**Link**: Multiple regression R Linear regression in R

Check the full code in github repo.

## Do multiple regression in R

### Plot the basic correlation

```
library(dplyr)
mouse.data <- data.frame(
size = c(1.4, 2.6, 1.0, 3.7, 5.5, 3.2, 3.0, 4.9, 6.3),
weight = c(0.9, 1.8, 2.4, 3.5, 3.9, 4.4, 5.1, 5.6, 6.3),
tail = c(0.7, 1.3, 0.7, 2.0, 3.6, 3.0, 2.9, 3.9, 4.0))
plot(mouse.data)
```

#### Interpret the graph

Identify the correlation by eye-balling:

- Both
**weight**and**tail**are correlated with**size**. **weight**and**tail**are also correlated - so we might not need both

### Fit a plane to the data

Use ”+” sign in `lm()`

to indicate multiple parameters.

`multiple.regression <- lm(size ~ weight + tail, data=mouse.data)`

### Use summary() to interpret the results

Note: since we are using multiple regression, the **adjusted R-squared** would be more meaningful.

```
Call:
lm(formula = size ~ weight + tail, data = mouse.data)
Residuals:
Min 1Q Median 3Q Max
-0.99928 -0.38648 -0.06967 0.34454 1.07932
Coefficients:
Estimate Std. Error t value Pr(>|t|)
(Intercept) 0.7070 0.6510 1.086 0.3192
weight -0.3293 0.3933 -0.837 0.4345
tail 1.6470 0.5363 3.071 0.0219 *
---
Signif. codes: 0 ‘***’ 0.001 ‘**’ 0.01 ‘*’ 0.05 ‘.’ 0.1 ‘ ’ 1
Residual standard error: 0.8017 on 6 degrees of freedom
Multiple R-squared: 0.8496, Adjusted R-squared: 0.7995
F-statistic: 16.95 on 2 and 6 DF, p-value: 0.003399
```

#### How to compare between multiple vs linear regression

We can do so by comparing the **coefficient** table with simple linear regression:

The lines of x variables represents the results of multipe regression while comparing with simple linear regression without it.
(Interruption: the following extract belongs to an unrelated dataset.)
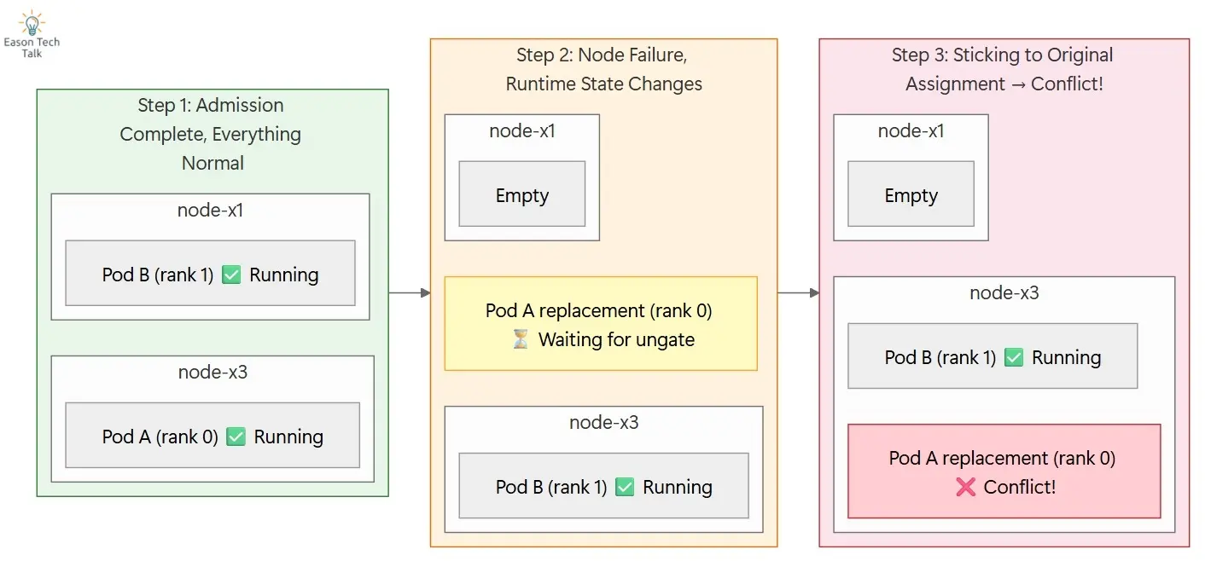Viewport: 1211px width, 561px height.
Task: Click the node-x3 label in Step 2
Action: (x=604, y=422)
e.g. The **weight** line compares the multipel regression y = n + a*weight + b*tail vs simple regression y = n + b*tail. In this case, p-value > 0.05, so **weight + tail is not significantly better(important)** than using **tail** alone to predict **size**, meaning we can get rid of weight in the model.